Wherever the line that contains "Click the circular" falls, repeat it and the lines after it exactly until the records end, without any pictures.

▸ **Pixel coordinate grounding data**
==================================================
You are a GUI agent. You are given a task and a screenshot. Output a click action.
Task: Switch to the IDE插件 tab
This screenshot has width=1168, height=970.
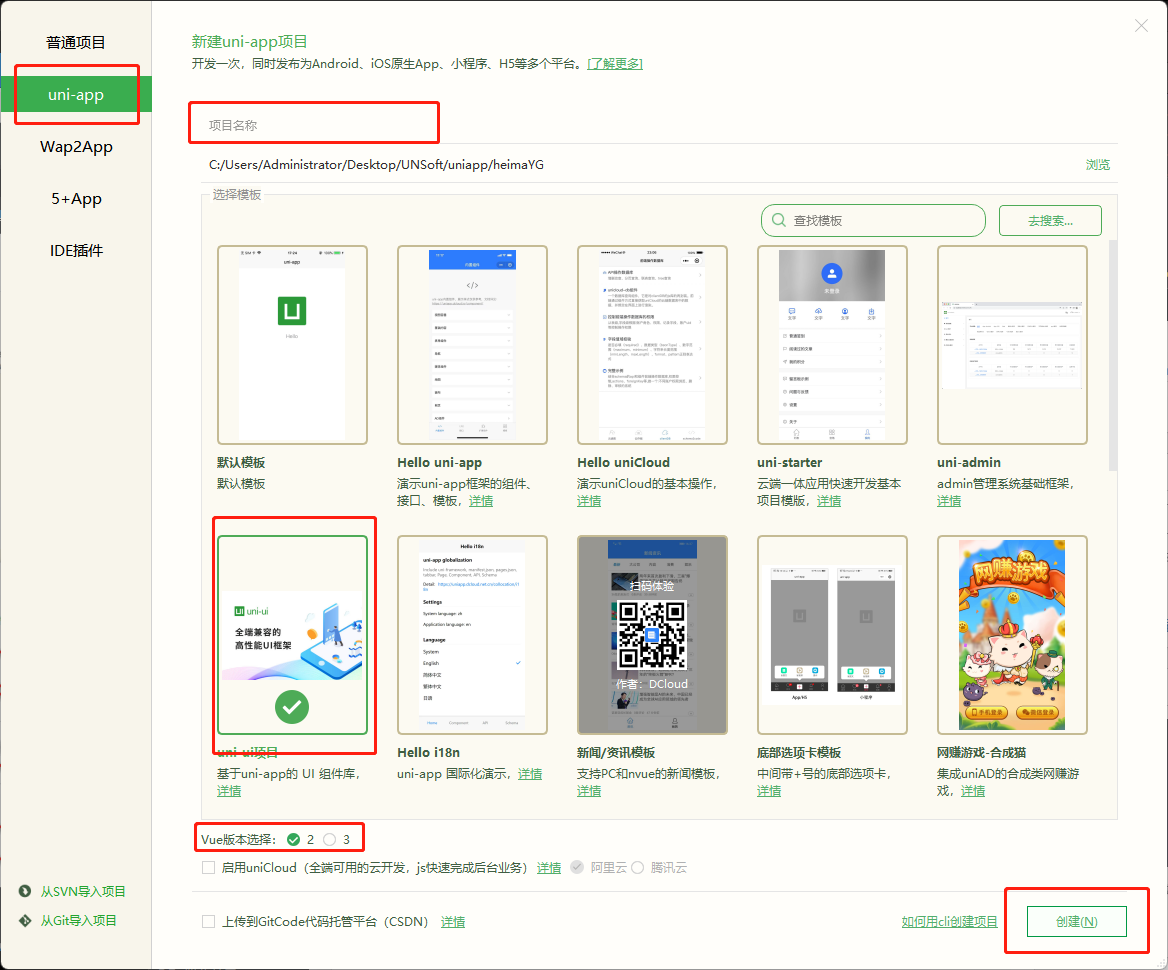76,251
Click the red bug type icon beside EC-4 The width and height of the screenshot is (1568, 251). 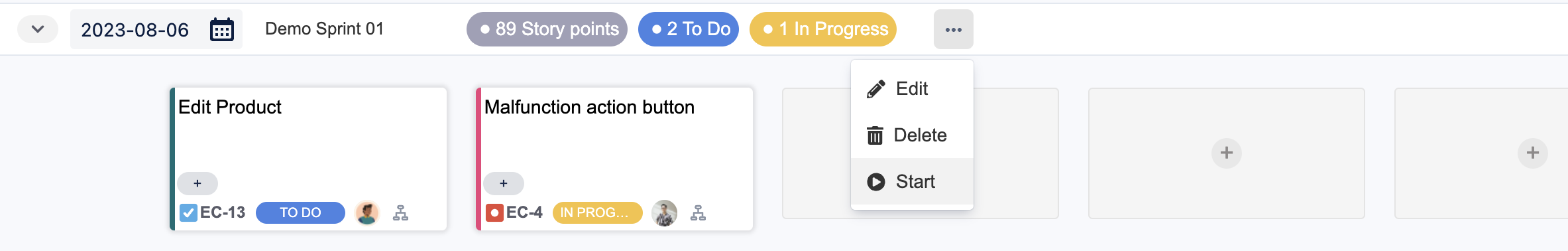[494, 213]
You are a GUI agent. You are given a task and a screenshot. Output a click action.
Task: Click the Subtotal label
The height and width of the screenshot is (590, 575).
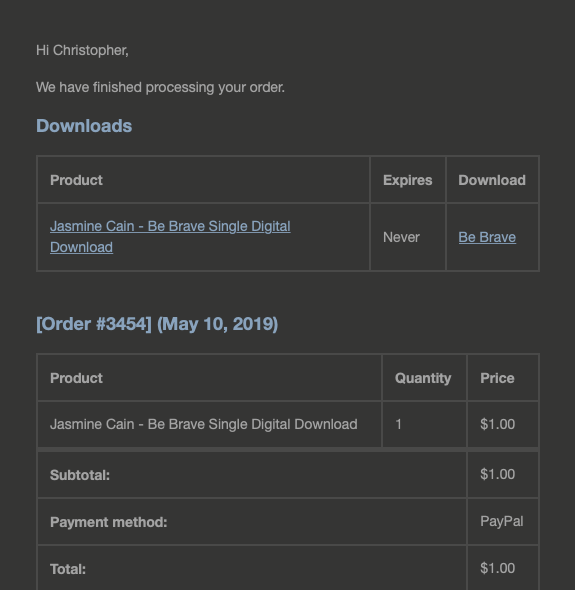click(x=80, y=475)
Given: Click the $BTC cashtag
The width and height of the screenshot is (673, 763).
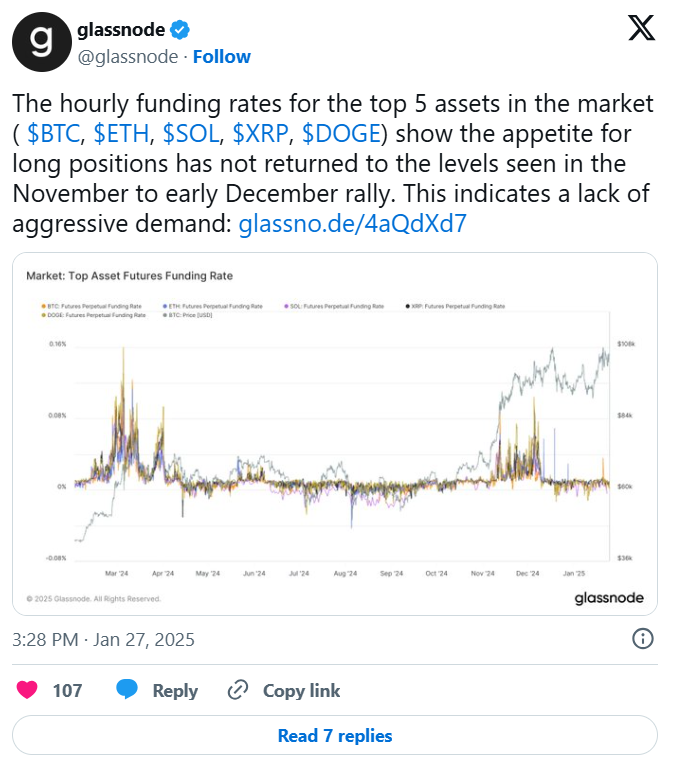Looking at the screenshot, I should [54, 134].
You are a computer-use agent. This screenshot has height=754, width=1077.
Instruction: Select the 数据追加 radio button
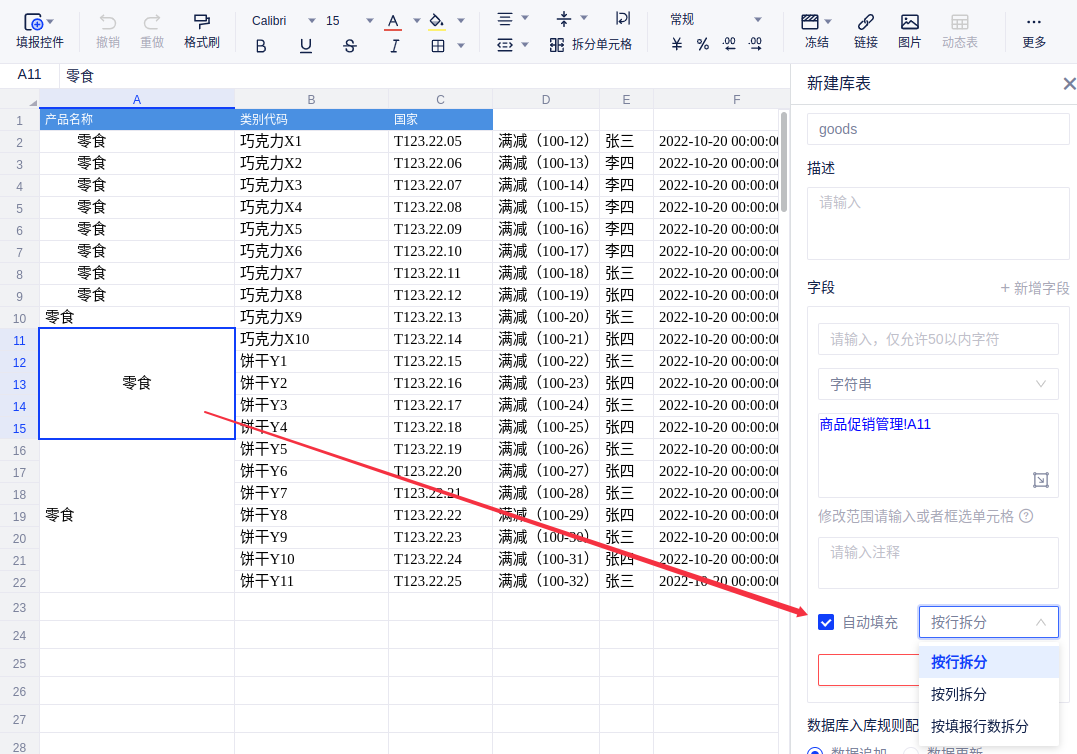816,750
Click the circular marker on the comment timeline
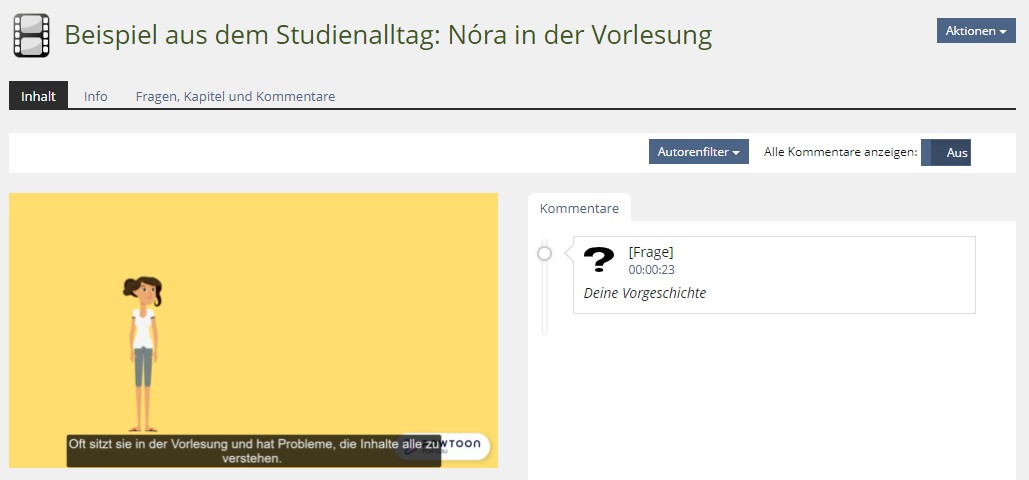This screenshot has height=480, width=1029. [544, 254]
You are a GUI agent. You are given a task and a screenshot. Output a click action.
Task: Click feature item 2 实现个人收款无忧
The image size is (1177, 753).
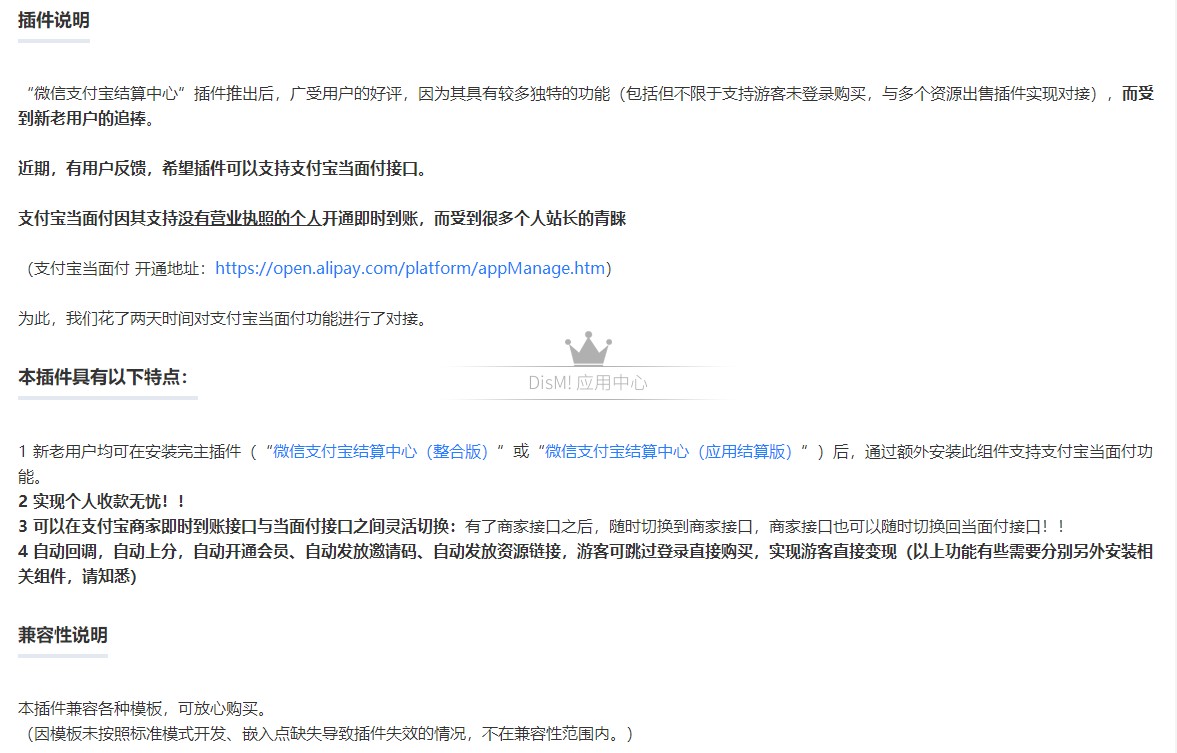(x=102, y=501)
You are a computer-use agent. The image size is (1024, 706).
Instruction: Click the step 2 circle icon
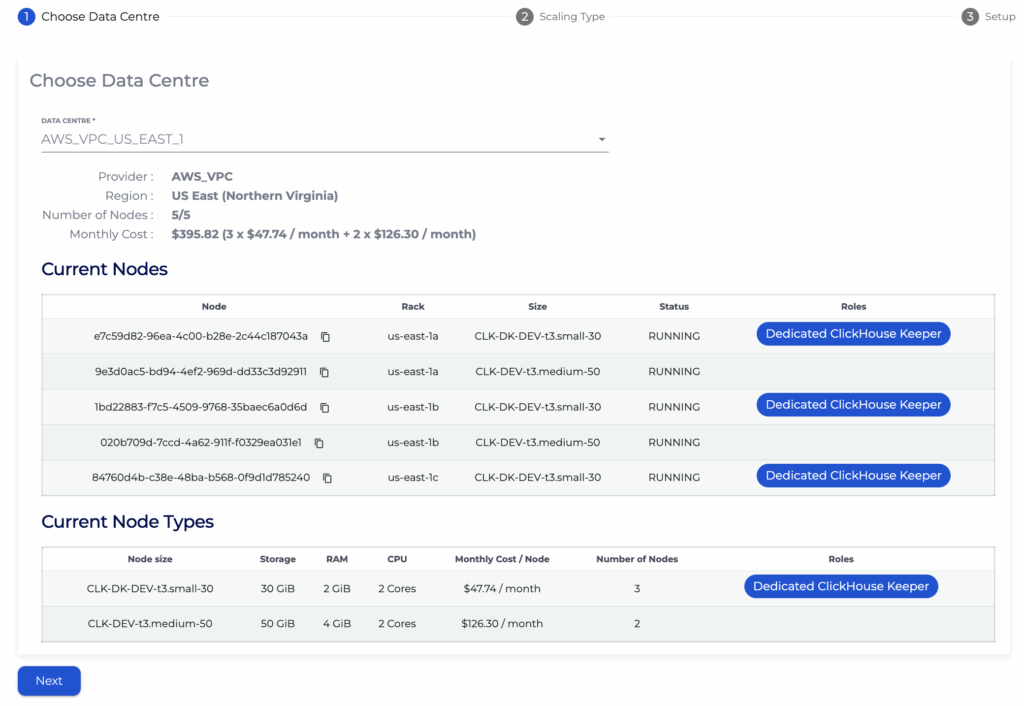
==================================================
▸ **SOLUTION TO THE EXERCISE**
Click the circular marker on the comment timeline
This screenshot has height=480, width=1029. [544, 254]
You are a GUI agent. You are given a task and a screenshot. Output a click action.
Task: Click feature item 2 实现个人收款无忧
The image size is (1177, 753).
(x=102, y=501)
You are a computer-use agent. The image size is (1024, 706).
Instruction: Click the step 2 circle icon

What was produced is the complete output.